Abdominal fat is associated with increased oxidative stress [38], [39]. Although, seminal plasma and sperm contain antioxidants, these defense systems can be overwhelmed [40]. Oxidative stress is known to impact male fertility. ROS (reactive oxygen species) can alter sperm membrane and sperm nucleus leading to sperm DNA damage [41], [42], [43]. Decreased SOD might be involved in abnormal semen quality [44]. Several studies in humans and in mice have established a link between being overweight or obese and oxidative stress and sperm DNA damages [45], [46]. In the present study, significantly higher levels of SOD2 protein have been observed in seminal plasma after the dietary program. Moreover an important decrease of carbonylated proteins has been evidenced, indicating an increased quality of the seminal proteome. Whether an improvement of the balance between oxidative/anti-oxidative substances in the seminal plasma due to the dietary program remains to be determined in future studies.

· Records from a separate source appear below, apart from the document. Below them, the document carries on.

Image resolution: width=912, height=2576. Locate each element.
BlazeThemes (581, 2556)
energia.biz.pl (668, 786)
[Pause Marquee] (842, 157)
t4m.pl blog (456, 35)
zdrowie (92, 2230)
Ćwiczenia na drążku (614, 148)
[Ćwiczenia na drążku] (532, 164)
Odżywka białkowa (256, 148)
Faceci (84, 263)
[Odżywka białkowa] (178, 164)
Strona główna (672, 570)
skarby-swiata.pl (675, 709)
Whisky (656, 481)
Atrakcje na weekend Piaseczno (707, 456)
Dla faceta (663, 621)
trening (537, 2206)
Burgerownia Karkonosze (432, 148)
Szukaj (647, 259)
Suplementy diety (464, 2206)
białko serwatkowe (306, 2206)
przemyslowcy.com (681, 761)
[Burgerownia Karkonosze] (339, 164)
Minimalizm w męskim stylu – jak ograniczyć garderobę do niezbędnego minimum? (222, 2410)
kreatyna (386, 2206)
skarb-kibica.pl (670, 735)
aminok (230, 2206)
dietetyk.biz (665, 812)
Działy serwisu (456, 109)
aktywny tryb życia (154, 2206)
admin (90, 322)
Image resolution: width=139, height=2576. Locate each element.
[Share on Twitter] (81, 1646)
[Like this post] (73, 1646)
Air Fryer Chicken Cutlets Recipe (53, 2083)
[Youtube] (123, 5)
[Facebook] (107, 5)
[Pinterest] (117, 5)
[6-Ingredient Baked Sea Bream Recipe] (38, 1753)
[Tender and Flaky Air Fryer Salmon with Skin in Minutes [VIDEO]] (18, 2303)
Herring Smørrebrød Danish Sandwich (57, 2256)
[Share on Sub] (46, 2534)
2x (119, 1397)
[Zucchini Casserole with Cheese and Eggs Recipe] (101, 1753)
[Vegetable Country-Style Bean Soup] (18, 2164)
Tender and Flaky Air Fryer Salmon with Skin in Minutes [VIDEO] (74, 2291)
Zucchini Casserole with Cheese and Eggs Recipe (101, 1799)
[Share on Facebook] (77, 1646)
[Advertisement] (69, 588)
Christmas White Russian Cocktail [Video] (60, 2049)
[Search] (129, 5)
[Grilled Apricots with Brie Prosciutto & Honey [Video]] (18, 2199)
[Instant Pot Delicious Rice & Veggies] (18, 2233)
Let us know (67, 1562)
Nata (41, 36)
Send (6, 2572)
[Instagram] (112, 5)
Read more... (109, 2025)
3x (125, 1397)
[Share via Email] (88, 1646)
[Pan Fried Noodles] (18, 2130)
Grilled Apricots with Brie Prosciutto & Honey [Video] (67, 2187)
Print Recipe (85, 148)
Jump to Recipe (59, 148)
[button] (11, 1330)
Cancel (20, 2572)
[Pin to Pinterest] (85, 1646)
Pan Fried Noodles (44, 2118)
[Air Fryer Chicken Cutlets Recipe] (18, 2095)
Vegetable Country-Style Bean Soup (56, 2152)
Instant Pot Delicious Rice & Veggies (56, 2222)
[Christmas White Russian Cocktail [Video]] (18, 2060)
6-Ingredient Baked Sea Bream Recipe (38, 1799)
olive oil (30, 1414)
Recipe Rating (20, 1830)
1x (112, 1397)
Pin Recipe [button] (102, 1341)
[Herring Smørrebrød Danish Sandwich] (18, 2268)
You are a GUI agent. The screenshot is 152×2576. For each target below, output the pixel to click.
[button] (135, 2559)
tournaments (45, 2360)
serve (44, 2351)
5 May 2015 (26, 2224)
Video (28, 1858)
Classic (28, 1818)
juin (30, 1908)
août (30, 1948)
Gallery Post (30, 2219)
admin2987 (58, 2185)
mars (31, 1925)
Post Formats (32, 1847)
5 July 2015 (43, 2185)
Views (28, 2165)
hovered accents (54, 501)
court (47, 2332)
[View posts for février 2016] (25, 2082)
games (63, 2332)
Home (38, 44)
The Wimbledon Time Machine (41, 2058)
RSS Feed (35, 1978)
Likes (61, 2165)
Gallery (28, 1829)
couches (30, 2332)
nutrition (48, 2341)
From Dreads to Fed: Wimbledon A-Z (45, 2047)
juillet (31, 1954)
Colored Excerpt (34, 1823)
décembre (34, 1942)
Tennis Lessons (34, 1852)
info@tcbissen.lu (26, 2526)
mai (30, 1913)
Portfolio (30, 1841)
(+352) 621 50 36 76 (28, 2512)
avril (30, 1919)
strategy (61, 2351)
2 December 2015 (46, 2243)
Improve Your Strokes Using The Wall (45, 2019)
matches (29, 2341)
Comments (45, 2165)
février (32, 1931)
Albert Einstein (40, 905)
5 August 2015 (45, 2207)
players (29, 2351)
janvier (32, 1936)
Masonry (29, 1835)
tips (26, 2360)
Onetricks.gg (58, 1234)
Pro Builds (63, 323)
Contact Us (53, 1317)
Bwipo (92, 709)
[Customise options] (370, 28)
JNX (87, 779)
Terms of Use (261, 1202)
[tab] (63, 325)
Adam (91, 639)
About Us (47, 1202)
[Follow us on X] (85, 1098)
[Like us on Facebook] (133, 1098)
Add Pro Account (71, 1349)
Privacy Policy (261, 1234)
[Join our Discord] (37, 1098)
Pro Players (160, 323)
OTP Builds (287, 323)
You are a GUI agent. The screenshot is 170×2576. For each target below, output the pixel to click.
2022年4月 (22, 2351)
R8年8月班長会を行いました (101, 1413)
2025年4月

Moreover, an improvement of the testosterone/oestradiol ratio was observed in parallel with decreased abdominal fat. Central adiposity has been associated with lower levels of testosterone [47], and oestradiol levels positively correlate with visceral fat, but not with subcutaneous, adipose tissue. Therefore, visceral adipose tissue strongly correlates with testosterone/oestradiol ratio [48]. Based on an experimental mouse model, obesity, inflammation and visceral fat concentrations of aromatase appear to be linked [49]. The aromatization process, leading to the conversion of testosterone into oestradiol, is mediated by visceral fat inflammation. Obesity is associated with elevated of pro-inflammatory molecules that are known to induce the aromatase gene transcription and the aromatase activity [50], [51]

Conclusion

In conclusion, even a limited number of patients, these original findings suggest that abdominal fat loss may improve sperm DNA integrity, blood hormonal profile and pregnancy outcome. Oxidative stress should be involved in this phenomenon since an increase of SOD2 level and a decrease of oxidatively damaged proteins have been evidenced in seminal plasma of these patients after the dietary program.

Further prospective controlled interventional studies are needed to observe the effect of loosing abdominal fat on sperm quality in a larger cohort of infertile men with high sperm fragmentation and imbalance between oxidative and anti-oxidative substances in semen. If these results were confirmed, future prevention of subfertility should target abdominal fat and oxidative stress mainly in men with high sperm fragmentation.

Further studies are also needed to understand mechanisms and the effect on fertility outcome.